Marriage. According to Google it means the legally or formally recognized union of two people as partners in a personal relationship. In India we read “Marriage” as A reality game show where two lead players represent a family each, and there is one judge, who’s the most important part of the game – Society.
Today, the world’s growing more than ever through the infamous internet. With every coming day we bump into things, that make or break our perspectives. And so I stumbled upon “statistical reports”, that claimed , America had higher number of divorces as compared to India- a reason millions use to talk about why we shouldn’t ape the West. And these people assume that this is because we’re stuck to our core values and that we value and respect the purity and sanctity of marriage, that fights increase love in a relationship.
That’s like saying Rakhi Sawant should be President.
The concept of marriage to me, seems flawed. When a boy breaks up with a girl when they are dating, it’s okay.
But When a husband divorces his wife, it’s the end of the world -Your family will lose all it’s respect in society and people will make you the butt of every WhatsApp joke. Your maids, drivers, friends and colleagues will tell their friends and the world will laugh at you.
Is this what really happens? Or is this the adult equivalent of when your mom would ask you to sleep otherwise the ghost would come from under the bed?
We know how divorce is seen in this country. If our elders had a choice, they’d probably appeal to the court and declare divorce “illegal”.
But let’s look at it a little realistically.
Everyday you come back home to a person, who’s facing a new time, a new hurdle everyday. A person who may stumble across someone new, someone possibly more interesting than you. Because with changing times and circumstances, you have changing views, but not everyone changes their views with you.
To give you an example take your school friends. You didn’t stick around with everyone, neither did they with you. You came across new people, leaving the old and no one commented then right? So why now?

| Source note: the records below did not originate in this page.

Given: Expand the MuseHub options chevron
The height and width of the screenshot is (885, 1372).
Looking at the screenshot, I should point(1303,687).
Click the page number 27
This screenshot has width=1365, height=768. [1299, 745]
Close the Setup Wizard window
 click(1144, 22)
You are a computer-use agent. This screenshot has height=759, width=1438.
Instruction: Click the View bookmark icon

The irony is, that these people who claim about the sophistication fail to realise, that with every year, the divorces may not increase, but the number of affairs do. And if not affairs, it’s the family’s happiness that deteriorates. I know for sure, that in almost every person’s family, the parents fight, and aren’t happy.
So, after 19 years of understanding, if you’re unhappy in a marriage, here’s what I believe :
When you’re not happy somewhere, and you’ve tried to fix it, but failed, ask yourself – “Why stay?”
Why stay with your “better half”, when you’ve found the best? A better half, only on paper. Why stay?Because you have kids who are still in their teens? Kids who are mouldable at that age, and impressionable? So that they don’t grow up broken and rebellious?
No, you’re not going to hurt those kids if you separate. Or maybe you might, in the short run. But you definitely won’t in the long. Because your kids will grow up to understand. They would’ve grown up, and with time, they would’ve become more understanding and empathetic. It’s not fair to yourself that you stay with a partner who has a drinking problem or fights with you at every step of everyday. A marriage isn’t about the society. It isn’t about your parents, or your in-laws, or even your children. It’s about you and your life. When you die, no one is going to remember you because you stayed with someone. They’re going to remember you, because you did what you felt was right. If they judge you, so what? they’re going to laugh about it with their friends, only to go back home to start a debate on who owns the remote and why there was no salt in the dal.
Marriage isn’t a relationship here, it’s a joke, at least in most cases. And when we’re moving to a developing, better India, why stop at technology and clothing and food? Why not look at relationships?
Americans leave more often than us. You could call this impatience. You could also call this, them maintaining and fighting for their dignity and self respect. When you’re hurt, insulted, and down, if your partner doesn’t pick you up, then he’s not fit to be your partner at all.
Marriage is a relationship. Every relationship must break. Giving it a label, that it must stay forever, just adds pressure on the two sides. So if you’re unhappy, ask yourself on what you should do. Ask yourself if what you want to do, maintains your self respect and dignity. Ask yourself, if you’d be happy.
Because a marriage, at the end of the day, along with eternal love, requires eternal happiness.